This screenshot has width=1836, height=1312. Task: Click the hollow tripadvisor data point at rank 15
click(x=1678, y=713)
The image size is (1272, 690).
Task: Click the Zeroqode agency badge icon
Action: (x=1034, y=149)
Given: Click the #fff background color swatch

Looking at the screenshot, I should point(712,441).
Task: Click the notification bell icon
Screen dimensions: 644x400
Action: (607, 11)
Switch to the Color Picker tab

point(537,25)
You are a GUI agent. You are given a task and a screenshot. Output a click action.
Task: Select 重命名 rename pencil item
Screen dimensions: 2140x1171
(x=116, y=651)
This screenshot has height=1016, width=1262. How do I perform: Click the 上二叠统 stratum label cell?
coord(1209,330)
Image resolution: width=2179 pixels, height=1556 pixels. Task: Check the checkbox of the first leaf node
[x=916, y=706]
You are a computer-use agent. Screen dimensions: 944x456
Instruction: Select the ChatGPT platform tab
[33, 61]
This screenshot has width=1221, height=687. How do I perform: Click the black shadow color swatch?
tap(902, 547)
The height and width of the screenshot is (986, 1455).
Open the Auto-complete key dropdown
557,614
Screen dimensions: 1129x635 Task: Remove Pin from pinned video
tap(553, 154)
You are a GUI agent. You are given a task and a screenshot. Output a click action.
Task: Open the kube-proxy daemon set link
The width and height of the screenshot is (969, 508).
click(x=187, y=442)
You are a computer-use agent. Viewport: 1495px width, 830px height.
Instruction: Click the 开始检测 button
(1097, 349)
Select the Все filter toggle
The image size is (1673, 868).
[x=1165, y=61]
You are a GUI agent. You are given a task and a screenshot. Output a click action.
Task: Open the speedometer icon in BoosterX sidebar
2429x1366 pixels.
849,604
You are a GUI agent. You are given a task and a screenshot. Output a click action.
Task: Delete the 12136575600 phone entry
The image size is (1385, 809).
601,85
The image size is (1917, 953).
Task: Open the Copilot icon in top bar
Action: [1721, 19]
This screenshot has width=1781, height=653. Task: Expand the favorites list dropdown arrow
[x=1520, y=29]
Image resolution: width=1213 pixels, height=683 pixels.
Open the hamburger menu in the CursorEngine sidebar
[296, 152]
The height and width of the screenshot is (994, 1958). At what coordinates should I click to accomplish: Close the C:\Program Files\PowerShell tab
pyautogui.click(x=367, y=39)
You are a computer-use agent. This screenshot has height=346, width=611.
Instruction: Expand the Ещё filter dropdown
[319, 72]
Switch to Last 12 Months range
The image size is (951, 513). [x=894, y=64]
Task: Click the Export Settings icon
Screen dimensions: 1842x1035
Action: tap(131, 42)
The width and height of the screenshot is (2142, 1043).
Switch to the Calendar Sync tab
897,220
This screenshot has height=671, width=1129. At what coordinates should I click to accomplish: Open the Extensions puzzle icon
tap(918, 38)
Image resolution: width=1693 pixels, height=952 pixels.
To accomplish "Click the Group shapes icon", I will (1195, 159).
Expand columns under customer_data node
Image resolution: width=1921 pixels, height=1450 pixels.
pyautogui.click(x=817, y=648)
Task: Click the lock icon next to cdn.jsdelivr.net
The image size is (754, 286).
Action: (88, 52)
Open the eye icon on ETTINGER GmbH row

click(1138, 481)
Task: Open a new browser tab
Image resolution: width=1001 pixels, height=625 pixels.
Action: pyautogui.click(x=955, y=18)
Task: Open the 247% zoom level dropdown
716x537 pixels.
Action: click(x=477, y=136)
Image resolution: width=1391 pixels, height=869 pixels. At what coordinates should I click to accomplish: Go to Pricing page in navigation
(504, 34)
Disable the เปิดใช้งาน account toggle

## Goal of the exercise
Take the line containing "Image resolution: width=1001" and every line after it up to the last line of the listing, and output them exactly, with nothing else.

## Output for this exercise
Image resolution: width=1001 pixels, height=625 pixels.
Action: pyautogui.click(x=955, y=18)
Task: Open the 247% zoom level dropdown
716x537 pixels.
Action: click(x=477, y=136)
Image resolution: width=1391 pixels, height=869 pixels. At what coordinates should I click to accomplish: Go to Pricing page in navigation
(504, 34)
Disable the เปิดใช้งาน account toggle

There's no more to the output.